GOOD OR BAD? HOT NET PORN DEBATE IN D.C.

If you believe an attorney allied with the Free Speech Coalition, Internet pornography is an economic steroid shot. If you believe the woman whose affair with Gary Hart sank his Presidential hopes in 1988, online porn is a threat to children. And, if you believe a leading libertarian think tank attorney, the broadest possible interpretation of the First Amendment is not going to send the country down the primrose path.

That was the drift last Friday at a heated National Press Club debate on Internet pornography, a forum which included anti-porn representatives, free speech attorney Jeffrey Douglas, Hart's former mistress Donna Rice Hughes, and others on both sides of the issue.

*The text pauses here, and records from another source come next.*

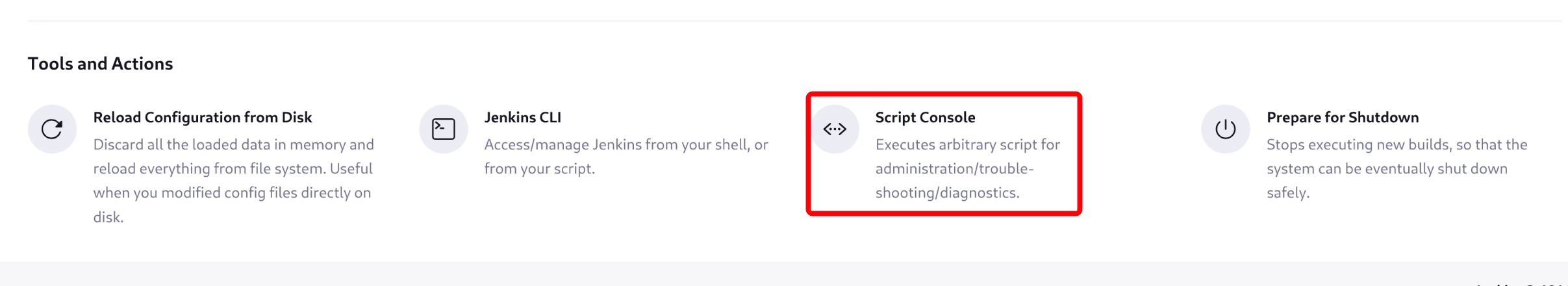Click the word "safely." in the Shutdown description
This screenshot has height=286, width=1568.
[1287, 193]
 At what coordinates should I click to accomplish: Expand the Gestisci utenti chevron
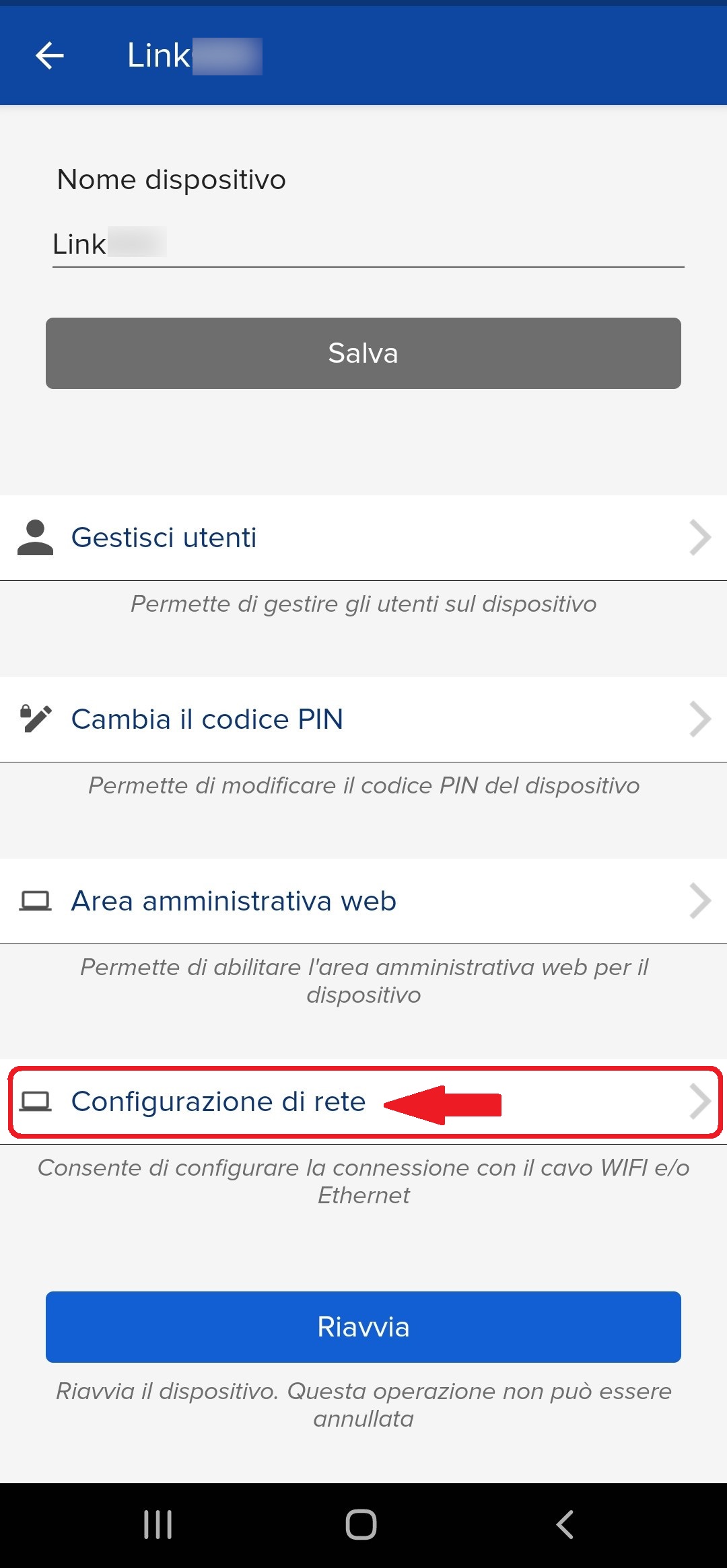tap(700, 538)
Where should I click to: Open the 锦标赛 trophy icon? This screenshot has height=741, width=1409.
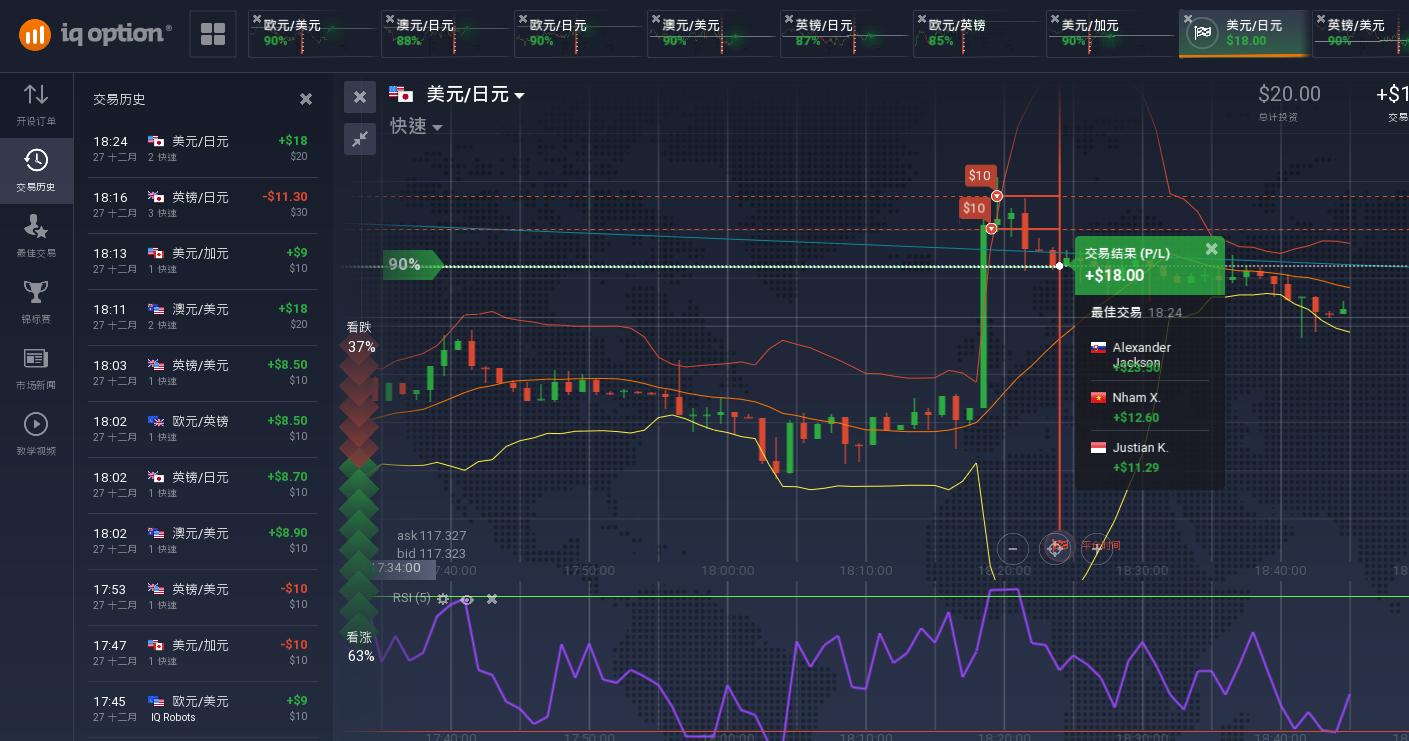[36, 292]
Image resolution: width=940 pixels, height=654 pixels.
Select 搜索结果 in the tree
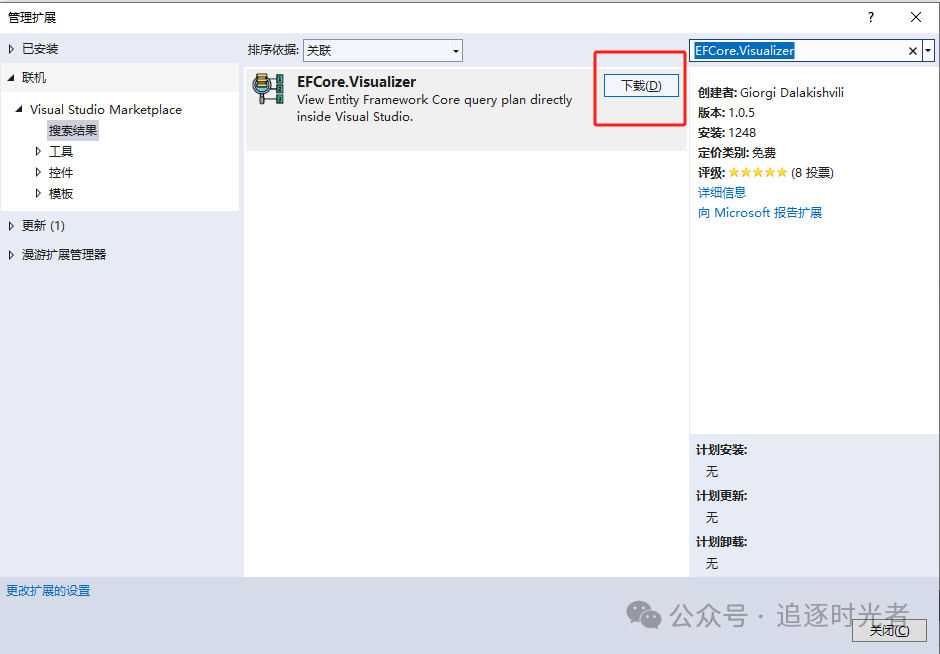click(x=73, y=131)
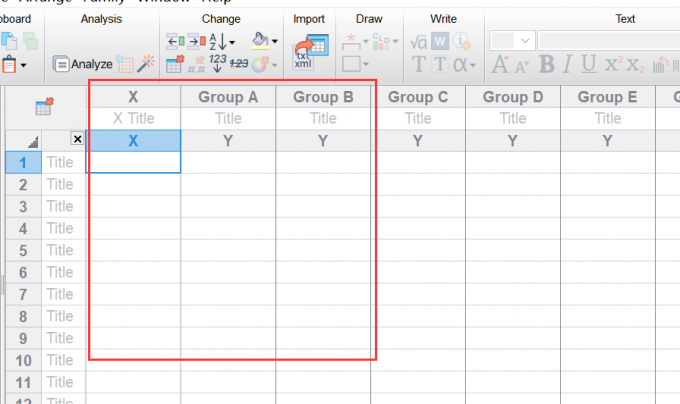Viewport: 680px width, 404px height.
Task: Click the strikethrough 1.23 exclude values icon
Action: [x=239, y=64]
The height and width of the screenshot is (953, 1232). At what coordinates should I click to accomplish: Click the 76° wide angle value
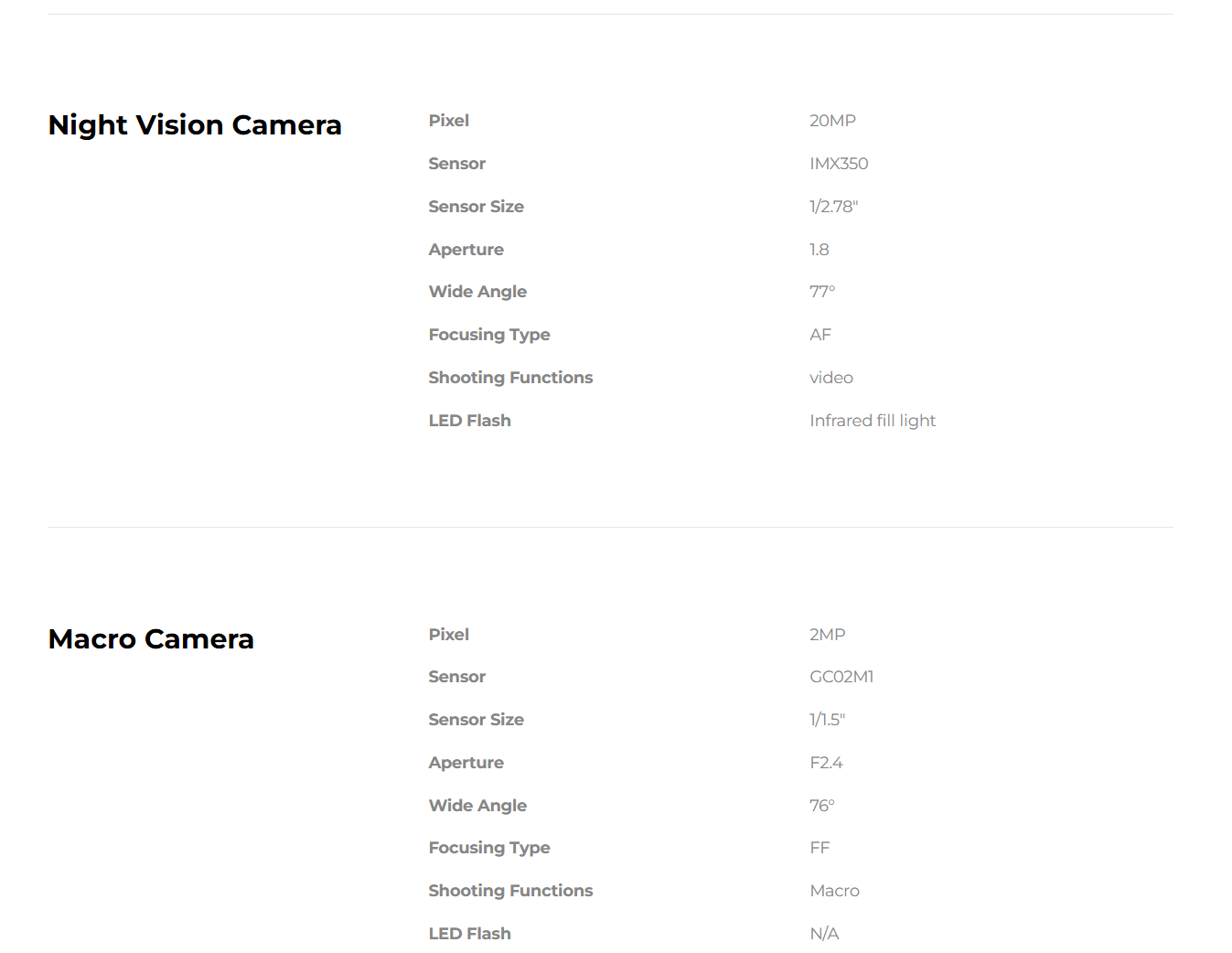[x=822, y=806]
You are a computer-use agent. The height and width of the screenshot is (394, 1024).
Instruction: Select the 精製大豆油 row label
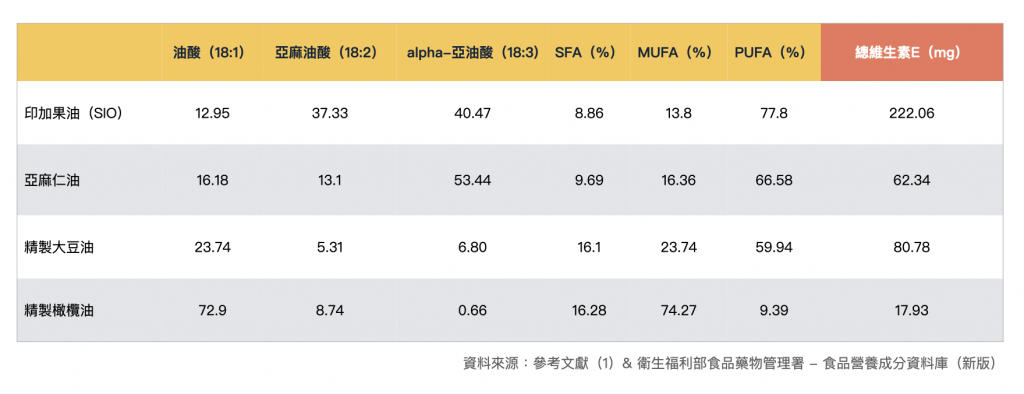point(58,248)
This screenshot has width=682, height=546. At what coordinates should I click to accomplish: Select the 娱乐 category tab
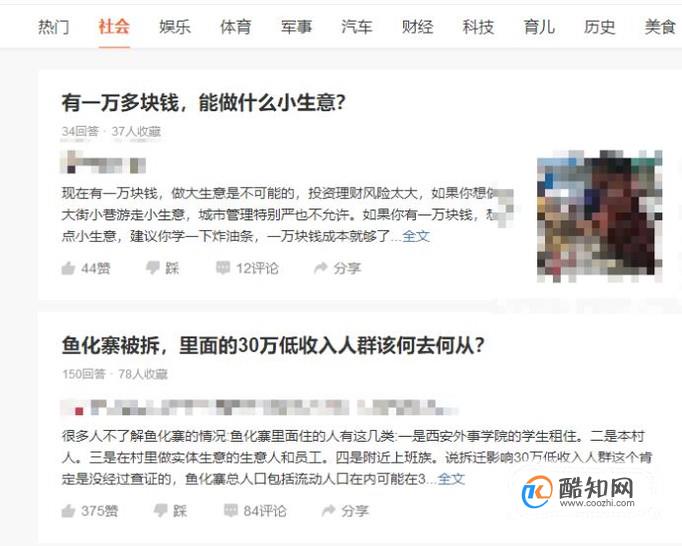pos(175,27)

Net porn, Douglas says, is a good thing. It is "a home-grown American product" which provides work, tax dollars, and billions for the economy, says the Free Speech Coalition attorney. Meanwhile, he and the FSC have a standing $10,000 offer for the conviction of anyone producing child porn --with the group already paying that reward at least once, he says.

That wasn't good enough for Hughes. "Children are not safe on the Internet," she says. "The innocence of children continues to be sacrificed on the altar of the First Amendment." About the only thing on which Douglas and Hughes agreed, Reuters says, is the value of the online porn business - over $1 billion.

And there's an excellent reason why the industry is so large, says former adult film star and current Free Speech Coalition president Gloria Leonard. "We've got what everybody wants," she told the panel, "regardless of whether they want to admit they want it."

But Leonard, too, is concerned about protecting children from porn, echoing remarks she made in various settings during last week's East Coast Video Show in Atlantic City. "If you haven't consented, it's an invasion of privacy," Leonard says, adding parents must be able to prevent their children's access to online and other porn.

However, says Solveig Singleton, an attorney with the libertarian Cato Institute, there are limits to what a parent can control, even if they're using filtering software and putting their computer in the living room. "That probably isn't going to stop a really determined teenage boy," she says. "On the other hand, one can question whether anything would."